Pubertal Jinekomasti Olgularında Tamoxifen Tedavisinin Pubertal Kemik Gelişimi Üzerindeki Etkisi

Abstract

During puberty in both sexes endogeneous estrogen has a biphasic effect on epiphyses where at low levels it leads to an increase in height and bone mass whereas with higher levels this leads to closure of the epiphyses. In male adolescents the peak of pubertal bone development occurs during Tanner stage 3-4 and this is also when pubertal gynecomastia is at its highest prevalence. Tamoxifen is a selective estrogen receptor modulator, which has been shown to be successful in the treatment of pubertal gynecomastia but its effect on pubertal bone development are unknown. The aim of this study was to asses the possible positive or negative effects of tamoxifen on BMD (Bone mineral density) and skeletal maturation when used for the treatment of pubertal gynecomastia. We retrospectively evaluated the charts of 20 cases with pubertal gynecomastia that had been taking tamoxifen for at least 4 months. BMD measured with dual-energy x-ray absorptiometry at the lumbar vertebrae and left proximal femur, z-score and absolute BMD (gr/cm2) was determined at baseline and 2 months after completing tamoxifen treatment. Additionally bone age and height was evaluated before treatment and then again one year later. Using absolute BMD (g/cm2) the mean difference from baseline was significant between the two groups at both spine (p=0,002) and femur (p=0,001), but not with the z-score.
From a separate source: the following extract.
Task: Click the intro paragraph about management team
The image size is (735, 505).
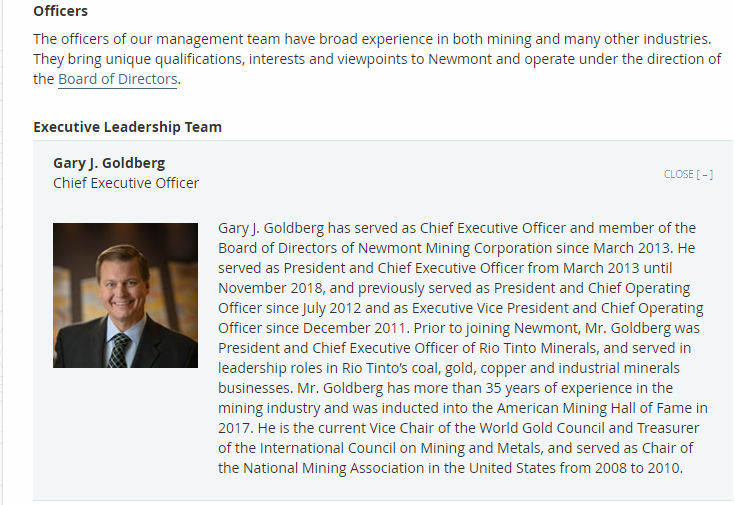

This result was attributed to the expected increase during puberty according to sex and age. We found no significant effect on skeletal maturation (p=1,112). In conclusion our findings suggest bone mineralization in adolescent males is not effected by tamoxifen treatment and it does not limit growth potential, the study shows that tamoxifen is not only effective but also safe when bone development is concerned.